• Instructions for the task: Retrieve all lines below that have the string "click".

• Data extract:
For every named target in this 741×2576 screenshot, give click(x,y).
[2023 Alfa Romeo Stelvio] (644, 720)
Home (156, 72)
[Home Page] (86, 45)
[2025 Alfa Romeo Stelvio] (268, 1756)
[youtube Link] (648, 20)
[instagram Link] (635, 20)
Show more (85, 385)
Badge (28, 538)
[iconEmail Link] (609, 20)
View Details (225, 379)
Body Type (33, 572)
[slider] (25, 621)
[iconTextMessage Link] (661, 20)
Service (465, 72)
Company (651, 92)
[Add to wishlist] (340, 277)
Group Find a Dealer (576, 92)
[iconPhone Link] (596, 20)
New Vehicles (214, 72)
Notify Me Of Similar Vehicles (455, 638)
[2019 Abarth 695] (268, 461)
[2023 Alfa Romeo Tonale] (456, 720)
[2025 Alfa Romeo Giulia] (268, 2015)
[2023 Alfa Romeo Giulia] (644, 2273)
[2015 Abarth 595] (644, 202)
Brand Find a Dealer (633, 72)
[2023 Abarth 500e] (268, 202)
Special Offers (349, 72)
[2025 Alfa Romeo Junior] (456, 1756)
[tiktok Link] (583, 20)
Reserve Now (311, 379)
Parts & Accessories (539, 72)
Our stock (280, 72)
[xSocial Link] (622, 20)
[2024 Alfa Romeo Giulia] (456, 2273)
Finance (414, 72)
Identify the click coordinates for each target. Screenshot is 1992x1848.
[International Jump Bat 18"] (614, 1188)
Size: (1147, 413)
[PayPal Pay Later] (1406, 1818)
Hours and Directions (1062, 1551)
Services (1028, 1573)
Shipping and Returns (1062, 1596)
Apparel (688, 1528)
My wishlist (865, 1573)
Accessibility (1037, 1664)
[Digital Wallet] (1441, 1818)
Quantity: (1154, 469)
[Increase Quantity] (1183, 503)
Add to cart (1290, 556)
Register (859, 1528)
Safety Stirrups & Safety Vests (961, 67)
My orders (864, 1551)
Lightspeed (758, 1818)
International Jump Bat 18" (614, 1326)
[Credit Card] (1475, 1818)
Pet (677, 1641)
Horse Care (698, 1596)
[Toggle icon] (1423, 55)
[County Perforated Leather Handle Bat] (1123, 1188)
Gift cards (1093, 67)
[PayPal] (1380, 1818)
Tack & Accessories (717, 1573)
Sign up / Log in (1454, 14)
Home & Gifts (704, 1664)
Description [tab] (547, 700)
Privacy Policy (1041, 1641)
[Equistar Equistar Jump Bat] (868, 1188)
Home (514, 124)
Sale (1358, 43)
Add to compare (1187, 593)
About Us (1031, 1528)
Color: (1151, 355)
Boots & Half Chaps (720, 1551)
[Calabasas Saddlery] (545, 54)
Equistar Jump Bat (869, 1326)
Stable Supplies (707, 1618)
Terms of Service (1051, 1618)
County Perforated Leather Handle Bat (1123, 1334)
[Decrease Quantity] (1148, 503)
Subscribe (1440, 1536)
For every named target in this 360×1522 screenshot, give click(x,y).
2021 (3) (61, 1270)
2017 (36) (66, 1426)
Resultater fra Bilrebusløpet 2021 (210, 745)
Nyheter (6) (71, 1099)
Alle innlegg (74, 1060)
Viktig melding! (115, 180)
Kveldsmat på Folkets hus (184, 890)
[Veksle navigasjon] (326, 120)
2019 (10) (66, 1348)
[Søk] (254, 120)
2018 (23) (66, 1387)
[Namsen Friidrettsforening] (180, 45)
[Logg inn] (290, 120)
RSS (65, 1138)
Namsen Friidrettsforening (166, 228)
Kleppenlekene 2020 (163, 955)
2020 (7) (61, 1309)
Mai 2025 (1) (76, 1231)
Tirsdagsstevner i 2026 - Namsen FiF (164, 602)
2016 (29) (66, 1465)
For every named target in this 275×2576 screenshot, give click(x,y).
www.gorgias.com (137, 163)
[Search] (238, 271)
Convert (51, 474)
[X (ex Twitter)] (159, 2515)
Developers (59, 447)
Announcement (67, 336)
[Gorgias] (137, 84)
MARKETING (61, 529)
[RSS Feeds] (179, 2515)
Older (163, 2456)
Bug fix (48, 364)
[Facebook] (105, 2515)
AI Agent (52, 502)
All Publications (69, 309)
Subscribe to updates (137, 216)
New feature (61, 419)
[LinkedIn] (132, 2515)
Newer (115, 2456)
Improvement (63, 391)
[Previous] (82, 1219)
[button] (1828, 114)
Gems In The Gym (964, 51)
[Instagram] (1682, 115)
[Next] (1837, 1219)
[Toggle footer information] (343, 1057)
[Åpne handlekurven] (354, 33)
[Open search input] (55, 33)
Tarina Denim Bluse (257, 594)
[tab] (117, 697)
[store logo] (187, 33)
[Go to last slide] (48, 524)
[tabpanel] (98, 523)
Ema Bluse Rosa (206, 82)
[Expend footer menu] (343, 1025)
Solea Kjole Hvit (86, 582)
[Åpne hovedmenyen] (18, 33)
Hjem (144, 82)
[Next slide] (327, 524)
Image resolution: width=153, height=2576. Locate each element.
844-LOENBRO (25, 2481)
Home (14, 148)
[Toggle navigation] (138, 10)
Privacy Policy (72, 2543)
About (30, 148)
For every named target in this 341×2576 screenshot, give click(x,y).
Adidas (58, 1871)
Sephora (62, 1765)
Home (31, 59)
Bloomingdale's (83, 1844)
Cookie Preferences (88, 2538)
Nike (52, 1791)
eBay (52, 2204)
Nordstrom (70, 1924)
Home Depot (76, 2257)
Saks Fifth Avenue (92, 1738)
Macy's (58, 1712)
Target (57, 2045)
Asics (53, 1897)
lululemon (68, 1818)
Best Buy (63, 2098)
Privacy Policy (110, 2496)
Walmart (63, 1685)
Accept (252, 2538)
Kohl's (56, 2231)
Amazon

• Exercise solution:
For every named target in this 741×2576 screenshot, give click(x,y).
Identify the click coordinates for each target. Screenshot is 1992x1848.
For every named target in this 360×1522 screenshot, give click(x,y).
For every named target in this 275×2576 screenshot, give click(x,y).
For every named target in this 341×2576 screenshot, give click(x,y).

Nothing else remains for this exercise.